O milionário americano Jeffrey Epstein, encontrado morto este sábado numa prisão de Nova Iorque onde aguardava julgamento após ser acusado de manter uma rede de exploração sexual de menores, não foi vigiado a cada 30 minutos como era requerido na noite em que aparentemente cometeu suicídio, segundo o The New York Times.

Segundo o NYT, que ouviu fontes que trabalham na prisão onde Epstein era mantido, dois guardas do Correctional Metropolitan Center, em Manhattan, deveriam verificar a cela do milionário a cada 30 minutos, procedimento que não foi cumprido naquela noite.

Epstein foi encontrado morto na manhã de sábado dentro da cela. Na véspera, centenas de documentos sobre o milionário foram tornados públicos pela Justiça. Os arquivos eram relativos a um outro caso, paralelo à investigação central, sobre uma mulher que tinha sido contratado para "recrutar" potenciais vítimas do esquema de exploração sexual mantido por ele.

O milionário já tinha sido encontrado inconsciente na sua cela no último dia 23 de julho. Os agentes penitenciários encontraram marcas no pescoço de Epstein, e as autoridades locais investigavam o caso como uma tentativa de suicídio.

A falha na vigilância não foi a única cometida pela prisão, segundo o Times. Devido ao incidente anterior e à hipótese de tentativa de suicídio, Epstein também deveria ter um companheiro de cela, mas o detento que compartilhava o espaço com o milionário tinha sido transferido recentemente.

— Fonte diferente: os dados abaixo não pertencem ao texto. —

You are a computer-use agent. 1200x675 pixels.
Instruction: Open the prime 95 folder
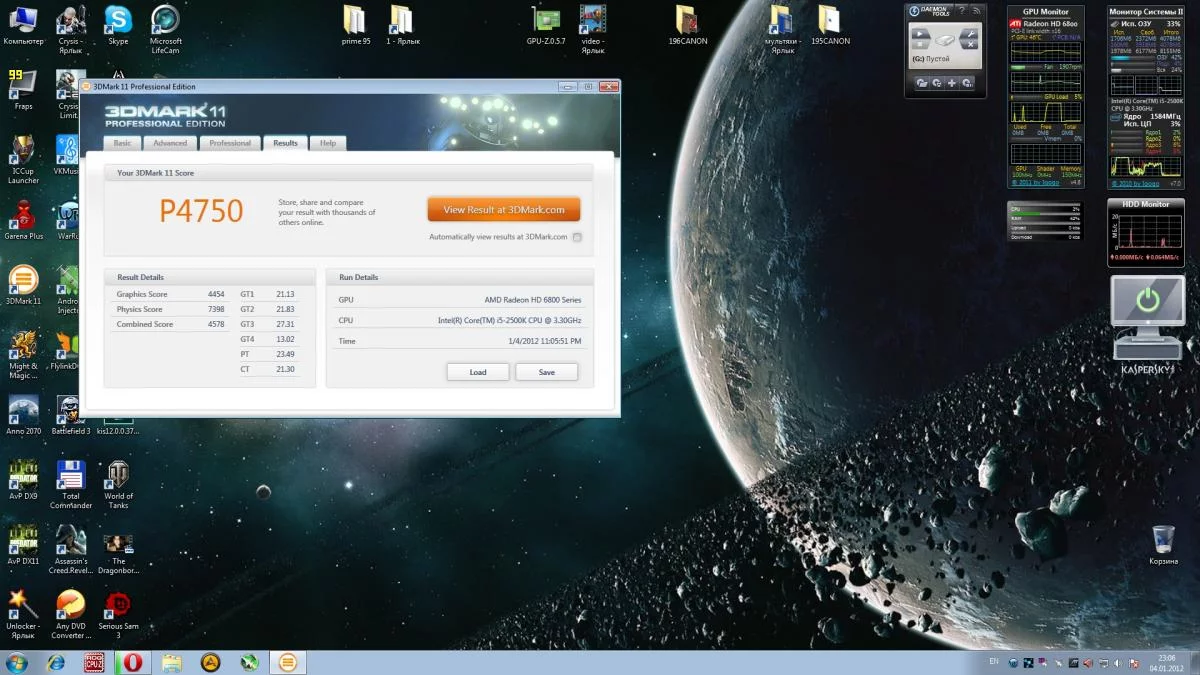[x=356, y=20]
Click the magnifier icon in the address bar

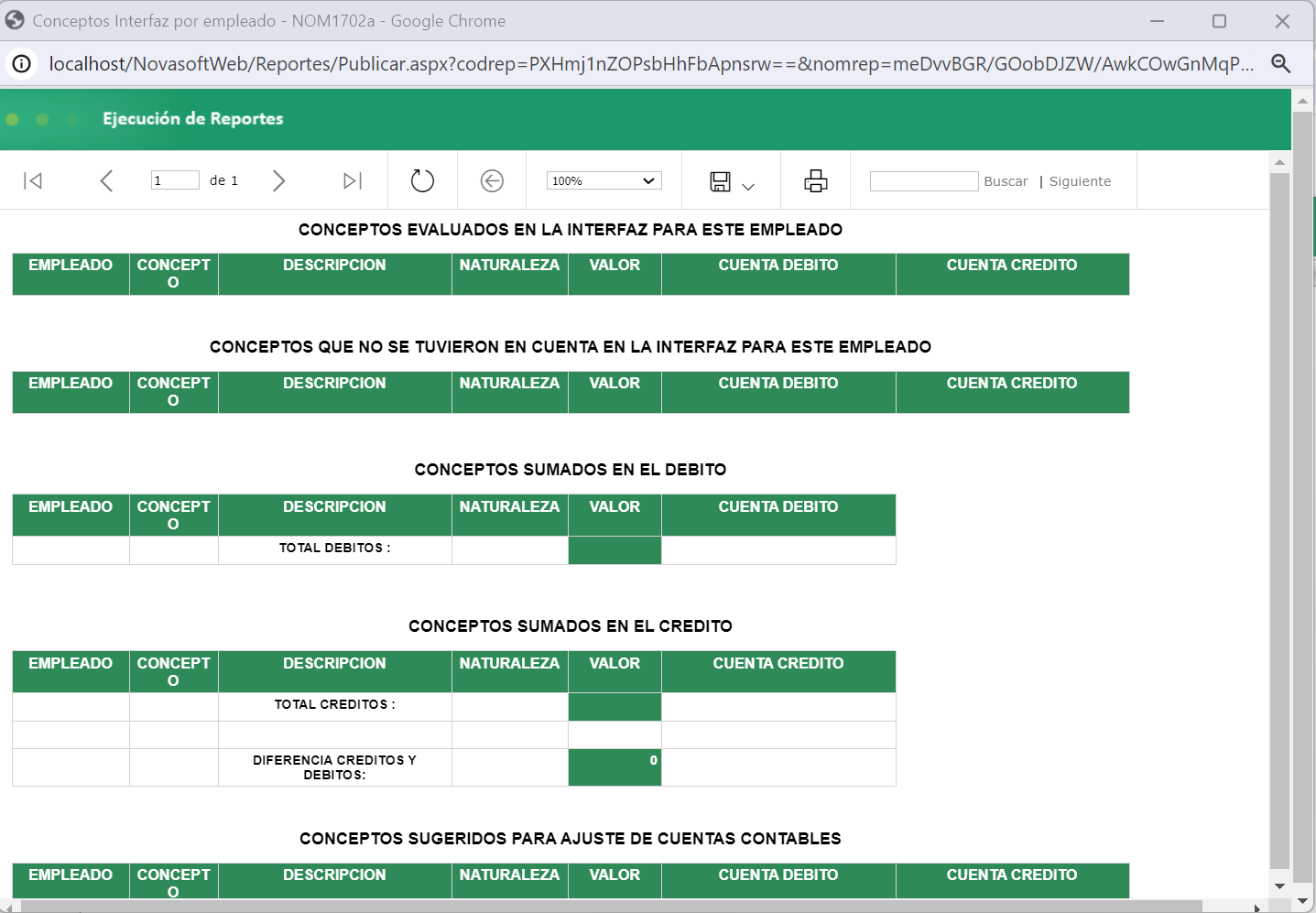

O Departamento de Justiça e o FBI abriram investigações para descobrir o que ocorreu na cela do milionário, enquanto o procurador-geral dos EUA, William Barr, disse que as circunstâncias da morte levantaram "sérias dúvidas que devem ser respondidas".

O Escritório Federal de Prisões, responsável pelo Correctional Metropolitan Center, tem sido alvo de muitas críticas por não manter Epstein num protocolo de vigilância contra suicídio.

Segundo a fonte ouvida pelo Times, quando o órgão decidiu retirar o milionário da supervisão especial, o Departamento de Justiça foi informado que Epstein teria um companheiro de cela e que um guarda verificaria a situação dele a cada 30 minutos, o que aparentemente não aconteceu.

Os investigadores do FBI e do Departamento de Justiça devem focar em descobrir o que aconteceu desde a primeira tentativa de suicídio de Epstein e a sua morte.

O primeiro incidente levou a direção do Correctional Metropolitan Center a colocá-lo numa vigilância especial de 24 horas e a determinar que Epstein passasse por avaliações psiquiátricas diárias. No entanto, seis dias depois, segundo o Times, as autoridades decidiram que isso já não era necessário.

O jornal também afirma que os dois guardas da unidade onde Epstein estava trabalharam além do horário na noite da morte. Para um deles, era o quinto dia consecutivo de horas extras.